• WRITTEN TASKS:
a) In the lab report, what must a molecule have for it to be IR active?
b) Please rewrite the lab report's paragraph beginning "The objective of FTIR is to determine" as a short bulleted list that keeps its main facts.

• GIVEN PASSAGE:
University of Waterloo

Nanotechnology Engineering

DEPARTMENT OF CHEMISTRY


Names:

Rajesh Swaminathan – 20194189

Ryan Iutzi – 20202504

Group Number:

3C

Experiment Name and Number:

#2 FTIR/DSC Characterization of MWNTs/PMMA Nanocomposites

Experiment Date:

17-Jul-2008

Report Submission Date:

30-Jul-2008

Report Submitted to T.A.:

Neeshma Dave

Table of Contents


1.Introduction 3

Background 3

Objective 3

Uses in Research 4

2.Theoretical Principles 4

3.Experimental 6

Summary of the Procedure 8

Deviations from the Manual 8

4.Observations and Results 9

Qualitative Observations 9

Quantitative Observations 9

5.Discussion 9

Error Analysis 9

6.Conclusions 9

7. References 9

Appendices 10

Appendix A – Original Observations 10

Appendix B – Sample Calculations 10

Appendix C – Questions 10

Appendix D FTIR/DSC Spectrum 11



  1. Introduction

Background



Fourier Transform Infrared Spectroscopy (FTIR) is a useful way of non-destructively analyzing the kinds of chemical bonds present in a material. Different bonds respond differently to incoming radiation due to variety in their molecular vibrations of stretching and bending. This response may be characterized by observing the percent transmission of infrared radiation and comparing it with known standards to identify the type and nature of chemical bonds. FTIR is applicable not only to solid materials, but liquids and solids as well. One limitation of IR spectroscopy is that molecule being studied must have a permanent dipole to be IR active.

Objective



The objective of FTIR is to determine the type of bonds present in a material by obtaining the percent transmission as a function of incident radiation wavelength. The ratio of the intensities of the transmitted and incident light are plotted against the incident light’s wavelength (or frequency/wavenumber) to obtain a fingerprint spectrum that is unique to that material. Interpretation of the spectrum with the help of known standards helps us identify the nature of the chemical bonds such as the functional groups present in the material (qualitative). It also helps us determine, with the help of Beer-Lambert’s law, the amount of material present in a sample by analyzing the relative size of the absorption peaks (quantitative). Further, an unknown sample can be identified by comparing its spectrum with spectrums of common materials available in computer databases. This application requires the use of modern software algorithms.
The key goals of this laboratory experiment are:


  1. To understand the working of an infrared spectrometer.

  2. To understand sample preparation of a polymethyl methacrylate (PMMA) nanocomposite filled with multi-walled carbon nanotubes (MWNTs).

  3. To learn to characterize this MWNT/PMMA nanocomposite with FTIR techniques.

  4. To determine quantitative and qualitative information from a DSC spectrum such as the glass transition temperature Tg.

• GIVEN ENTRIES:

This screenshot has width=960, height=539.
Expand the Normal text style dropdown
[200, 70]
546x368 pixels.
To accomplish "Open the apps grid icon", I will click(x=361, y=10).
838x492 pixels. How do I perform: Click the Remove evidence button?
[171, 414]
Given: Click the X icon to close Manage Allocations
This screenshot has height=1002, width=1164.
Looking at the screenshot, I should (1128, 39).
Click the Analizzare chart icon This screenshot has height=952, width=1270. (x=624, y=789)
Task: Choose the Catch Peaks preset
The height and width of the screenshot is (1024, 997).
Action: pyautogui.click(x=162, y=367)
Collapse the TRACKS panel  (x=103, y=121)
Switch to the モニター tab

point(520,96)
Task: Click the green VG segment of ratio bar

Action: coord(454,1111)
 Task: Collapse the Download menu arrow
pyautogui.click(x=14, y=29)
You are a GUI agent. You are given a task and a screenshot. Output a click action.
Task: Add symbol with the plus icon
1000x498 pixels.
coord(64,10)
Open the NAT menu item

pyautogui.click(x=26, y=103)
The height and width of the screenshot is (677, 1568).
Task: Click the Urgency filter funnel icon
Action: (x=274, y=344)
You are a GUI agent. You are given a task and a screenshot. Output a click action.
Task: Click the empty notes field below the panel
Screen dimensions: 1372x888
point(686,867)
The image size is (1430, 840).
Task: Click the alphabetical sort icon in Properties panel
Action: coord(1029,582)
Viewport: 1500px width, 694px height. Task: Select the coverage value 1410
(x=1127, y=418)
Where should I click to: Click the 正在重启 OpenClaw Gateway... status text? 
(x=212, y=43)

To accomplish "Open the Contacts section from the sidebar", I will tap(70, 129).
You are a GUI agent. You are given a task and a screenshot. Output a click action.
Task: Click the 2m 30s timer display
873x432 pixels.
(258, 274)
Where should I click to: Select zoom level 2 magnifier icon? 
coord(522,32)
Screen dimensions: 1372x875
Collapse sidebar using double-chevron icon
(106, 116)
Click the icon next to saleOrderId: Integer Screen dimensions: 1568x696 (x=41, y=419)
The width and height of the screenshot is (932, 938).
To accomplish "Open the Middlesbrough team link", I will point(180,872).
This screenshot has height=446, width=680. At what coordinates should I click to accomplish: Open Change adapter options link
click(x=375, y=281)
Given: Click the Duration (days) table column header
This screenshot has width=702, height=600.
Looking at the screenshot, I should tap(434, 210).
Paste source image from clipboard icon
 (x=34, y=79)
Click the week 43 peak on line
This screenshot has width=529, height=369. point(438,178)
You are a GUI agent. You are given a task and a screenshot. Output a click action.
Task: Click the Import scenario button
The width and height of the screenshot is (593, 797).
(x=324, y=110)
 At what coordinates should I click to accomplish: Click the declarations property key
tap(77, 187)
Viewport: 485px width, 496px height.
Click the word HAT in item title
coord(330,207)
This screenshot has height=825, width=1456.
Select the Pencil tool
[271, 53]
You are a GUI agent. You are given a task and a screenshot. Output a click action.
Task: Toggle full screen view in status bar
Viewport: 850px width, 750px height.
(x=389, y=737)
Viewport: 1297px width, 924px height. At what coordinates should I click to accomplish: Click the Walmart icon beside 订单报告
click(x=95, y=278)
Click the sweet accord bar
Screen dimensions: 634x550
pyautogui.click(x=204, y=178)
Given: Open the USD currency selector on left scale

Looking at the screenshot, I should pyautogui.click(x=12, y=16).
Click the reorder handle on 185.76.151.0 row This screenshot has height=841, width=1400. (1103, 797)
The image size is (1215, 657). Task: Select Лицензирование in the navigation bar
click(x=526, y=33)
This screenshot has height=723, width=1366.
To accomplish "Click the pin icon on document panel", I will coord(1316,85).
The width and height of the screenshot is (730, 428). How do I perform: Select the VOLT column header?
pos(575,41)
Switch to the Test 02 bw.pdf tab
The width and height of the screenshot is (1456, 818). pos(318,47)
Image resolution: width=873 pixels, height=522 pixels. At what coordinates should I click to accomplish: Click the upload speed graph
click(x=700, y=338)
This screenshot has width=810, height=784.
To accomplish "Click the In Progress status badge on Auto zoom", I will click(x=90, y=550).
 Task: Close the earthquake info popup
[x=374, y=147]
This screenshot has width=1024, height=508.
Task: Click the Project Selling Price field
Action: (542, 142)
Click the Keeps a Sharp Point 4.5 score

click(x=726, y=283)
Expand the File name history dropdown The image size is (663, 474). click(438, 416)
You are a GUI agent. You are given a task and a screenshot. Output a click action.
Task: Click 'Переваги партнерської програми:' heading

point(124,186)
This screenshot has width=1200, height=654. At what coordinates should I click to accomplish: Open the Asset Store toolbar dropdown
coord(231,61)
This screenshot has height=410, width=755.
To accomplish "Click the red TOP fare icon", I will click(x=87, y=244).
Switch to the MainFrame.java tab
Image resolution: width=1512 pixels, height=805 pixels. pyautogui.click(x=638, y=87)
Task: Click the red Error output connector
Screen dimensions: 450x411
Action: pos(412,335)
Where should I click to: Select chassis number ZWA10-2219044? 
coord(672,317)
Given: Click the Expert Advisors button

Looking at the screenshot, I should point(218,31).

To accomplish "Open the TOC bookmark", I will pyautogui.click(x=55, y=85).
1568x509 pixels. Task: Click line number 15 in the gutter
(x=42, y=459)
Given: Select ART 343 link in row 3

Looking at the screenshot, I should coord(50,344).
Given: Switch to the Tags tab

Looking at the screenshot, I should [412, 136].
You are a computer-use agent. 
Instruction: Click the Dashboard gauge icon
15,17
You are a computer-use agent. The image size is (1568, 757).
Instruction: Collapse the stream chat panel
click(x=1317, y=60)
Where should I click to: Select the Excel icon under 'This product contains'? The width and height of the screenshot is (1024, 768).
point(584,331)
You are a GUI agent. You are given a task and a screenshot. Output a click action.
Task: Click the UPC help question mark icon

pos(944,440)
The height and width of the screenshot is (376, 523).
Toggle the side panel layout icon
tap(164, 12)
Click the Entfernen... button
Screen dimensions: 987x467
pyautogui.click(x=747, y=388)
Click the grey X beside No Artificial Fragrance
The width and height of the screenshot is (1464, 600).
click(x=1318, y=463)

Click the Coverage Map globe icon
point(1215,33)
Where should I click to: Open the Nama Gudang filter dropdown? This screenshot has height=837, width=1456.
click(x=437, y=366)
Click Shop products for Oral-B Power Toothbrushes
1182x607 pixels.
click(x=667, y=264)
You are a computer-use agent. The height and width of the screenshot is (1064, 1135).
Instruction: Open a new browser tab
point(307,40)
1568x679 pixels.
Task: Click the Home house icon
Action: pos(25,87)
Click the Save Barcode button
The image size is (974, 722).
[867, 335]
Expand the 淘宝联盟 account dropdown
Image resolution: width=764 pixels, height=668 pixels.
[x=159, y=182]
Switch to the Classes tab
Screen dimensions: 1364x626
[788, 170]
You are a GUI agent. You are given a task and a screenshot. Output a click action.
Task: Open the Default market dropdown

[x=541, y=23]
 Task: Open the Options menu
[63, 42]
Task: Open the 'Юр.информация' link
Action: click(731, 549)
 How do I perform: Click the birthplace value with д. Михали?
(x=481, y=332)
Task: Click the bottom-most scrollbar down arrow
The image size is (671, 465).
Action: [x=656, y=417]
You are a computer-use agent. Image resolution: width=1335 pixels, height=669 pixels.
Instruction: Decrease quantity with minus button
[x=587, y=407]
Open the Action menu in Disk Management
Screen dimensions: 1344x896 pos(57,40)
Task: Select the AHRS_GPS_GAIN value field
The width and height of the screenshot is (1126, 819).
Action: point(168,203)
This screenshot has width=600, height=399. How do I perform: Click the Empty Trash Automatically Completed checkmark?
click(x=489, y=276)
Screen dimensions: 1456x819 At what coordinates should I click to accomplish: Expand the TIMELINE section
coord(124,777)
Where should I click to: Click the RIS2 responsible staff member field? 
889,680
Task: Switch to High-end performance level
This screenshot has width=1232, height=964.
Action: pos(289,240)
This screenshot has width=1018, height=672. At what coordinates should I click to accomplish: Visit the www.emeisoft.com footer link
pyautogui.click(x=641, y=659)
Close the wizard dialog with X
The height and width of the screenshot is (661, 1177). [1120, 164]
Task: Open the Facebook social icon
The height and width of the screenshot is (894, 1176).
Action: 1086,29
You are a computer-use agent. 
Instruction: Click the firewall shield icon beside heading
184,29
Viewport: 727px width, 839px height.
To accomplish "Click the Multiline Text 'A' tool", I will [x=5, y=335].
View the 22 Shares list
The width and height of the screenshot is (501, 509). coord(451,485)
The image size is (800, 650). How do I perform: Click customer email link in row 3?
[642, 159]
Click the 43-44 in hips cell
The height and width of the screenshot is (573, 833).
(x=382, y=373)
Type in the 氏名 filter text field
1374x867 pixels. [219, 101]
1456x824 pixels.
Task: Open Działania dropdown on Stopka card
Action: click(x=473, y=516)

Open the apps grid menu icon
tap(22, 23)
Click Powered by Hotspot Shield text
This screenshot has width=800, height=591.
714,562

• TASK ANSWERS:
a) A permanent dipole.

b)
- FTIR aims to identify the types of bonds in a material by measuring percent transmission as a function of the wavelength of incident radiation.
- The ratio of transmitted to incident light intensity, plotted against wavelength (or frequency/wavenumber), gives a fingerprint spectrum unique to the material.
- Comparing the spectrum with known standards identifies the nature of the chemical bonds, such as functional groups (qualitative).
- Using Beer-Lambert's law, the relative size of the absorption peaks indicates how much material is in a sample (quantitative).
- An unknown sample can be identified by comparing its spectrum with spectra of common materials in computer databases, which requires modern software algorithms.